Escola ignorou queixa de abusos

O Agrupamento de Escolas Júlio Brandão, em Vila Nova de Famalicão, nunca chegou a instaurar um processo disciplinar ao professor  condenado a um ano e dois meses de pena suspensa por pornografia de menores – que era também membro da Comissão de Protecção de Jovens e Menores.
O docente, de 45 anos, nunca foi forçado a abandonar o ensino e só o fez, por vontade própria, após o caso ter sido divulgado. Actualmente continua sem dar aulas, mas pode regressar a qualquer momento. Nada o impede de voltar ao contacto com menores.
O Tribunal da Relação do Porto já confirmou a pena do professor, que foi condenado por ter filmado o pénis de um aluno de quem era também tutor na CPCJ de Famalicão.
Os juízes desembargadores confirmaram ainda a absolvição quanto ao crime de abuso sexual. Contradições entre os testemunhos do menor e duas professoras estão na base da decisão. O jovem disse em tribunal que tinha sido forçado a sexo oral, mas às docentes referiu que o professor o obrigou a ter sexo anal.
O menor já recorreu para o Supremo Tribunal de Justiça, onde pede uma indemnização.

domingo, 18 de março de 2012

Vítima de bullying tenta suicídio

Uma adolescente de 13 anos, vítima de bullying na escola, tentou matar-se, na quarta-feira, ingerindo 70 comprimidos e tentando sufocar-se com um cinto. Só a intervenção da mãe evitou a tragédia. A menor foi transportada para o Hospital Padre Américo, em Penafiel, onde esteve internada durante um dia.
A mãe da aluna da Escola Básica 2,3 da Sobreira, em Paredes, teme pelo futuro da filha, caso os insultos, as ameaças e as agressões se mantenham. "Ando com o coração nas mãos", desabafa ao Correio da Manhã.
Segundo conta, desde o ano passado que a filha se queixa das colegas. Há três semanas, porém, tudo piorou, quando a jovem foi agredida, já no exterior da escola, por quatro raparigas do 7º ano, de turmas diferente: "Pediram tabaco ou dinheiro à minha filha, mas como ela não deu, bateram-lhe."
A progenitora apresentou queixa na escola nesse mesmo dia, mas as ameaças continuaram. Na manhã de quarta-feira, a adolescente voltou a levar um pontapé. "Chegou a casa às 13h30 e contou-me. Fui à escola, e, quando regressei, por volta das 17h00, encontrei-a a chorar. Cinco minutos depois, chamou-me, aflita, e disse-me que se tinha tentado matar", recorda.
No caixote do lixo, a mãe encontrou vazias duas caixas de medicamentos para tratar as varizes e para aliviar as dores musculares.
A direcção da Escola Básica 2,3 da Sobreira recusou prestar declarações ao Correio da Manhã, informando apenas que "já está a tratar do caso".

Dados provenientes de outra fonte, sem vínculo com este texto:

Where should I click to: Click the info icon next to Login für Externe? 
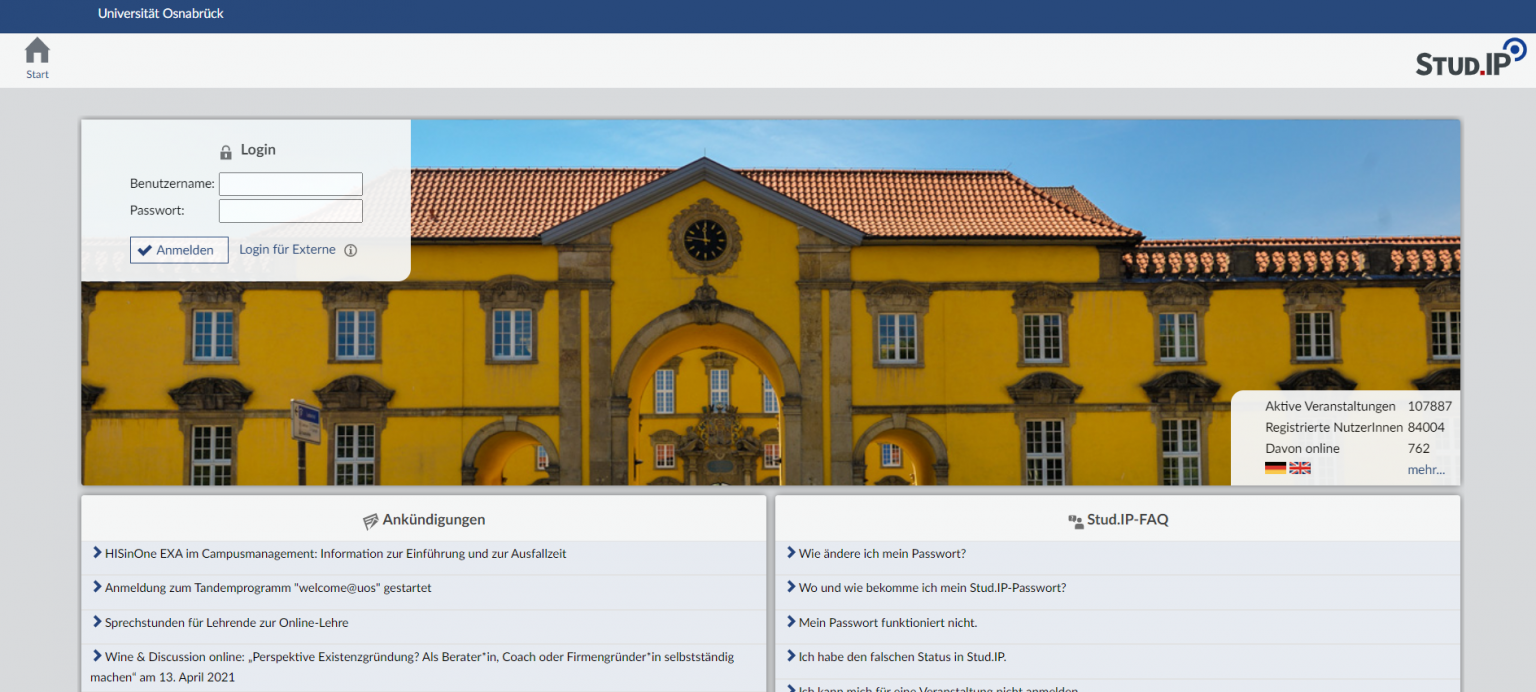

segunda-feira, 12 de março de 2012

1,5 milhões para turmas de risco

Cada uma das 212 turmas do Ensino Básico associadas ao Programa Integrado de Educação e Formação (PIEF) custa cerca de 7 mil euros, totalizando 1,5 milhões de euros por ano, segundo Albino Almeida, presidente da Confederação Nacional das Associações de Pais (Confap). Destinado a alunos ‘de alto risco’, que já viram esgotadas as tentativas para a manutenção no sistema educativo, o PIEF é, para Albino Almeida, "um programa de enorme relevância para a função do Estado de garantir que qualquer cidadão tem direito a uma educação".
Embora reconheça a urgência do equilíbrio das contas públicas, o presidente da Confap alerta o Governo para "os riscos de se agravar o défice de qualificação dos portugueses com o fim de programas como o PIEF".
O PIEF é composto por equipas multidisciplinares: professores, psicólogos e assistentes sociais. Albino Almeida defende a contratação dos técnicos "por escolas do ensino regular de forma a aproveitar-se o know--how". Por cada um dos 3081 alunos do PIEF são gastos cerca de 300 €, mas a sua reprovação na via de ensino normal custaria 3600 €. O Instituto da Segurança Social garante a "boa execução do programa até ao final do ano lectivo".